You a fan of xargs
? Find yourself using the non-POSIX -P
that's available in
a lot of implementations a lot? Check out GNU parallel
.
If that quick paragraph made no sense to you, I'd recommend reading about
xargs
a little before reading this blog post. To sum up, let's say you have a
bunch of files you need to run a process on. Most programs nowadays will let you
feed all of those into them, but back in the day programs wouldn't let you do
this. They'd only take one as input.
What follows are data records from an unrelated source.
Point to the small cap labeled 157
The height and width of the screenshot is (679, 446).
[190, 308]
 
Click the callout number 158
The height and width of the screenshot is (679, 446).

So what is one to do? xargs
.
If you, like me, always call xargs
with -P
, you'll love parallel
. Let's
take a look at a snippet to get the jist of what I mean:
# Convert all PNG files to WEBP find ./ -type f -name '*.png' | sed 's/\.png$//' | \ xargs -I {} -P $( nproc ) magick {}.png WEBP:{}.webp
Here's equivalent code in parallel
:
# Convert all PNG files to WEBP (using parallel) find ./ -type f -name '*.png' | \ parallel magick {} WEBP:{.}.webp
Not only are we not calling sed anymore, we also have reduced the amount of
flags we need for our parallelization program. parallel
has a very powerful
input manipulation system, which we'll dive into later. A notable change from
xargs
is that each command assumes only one line of input.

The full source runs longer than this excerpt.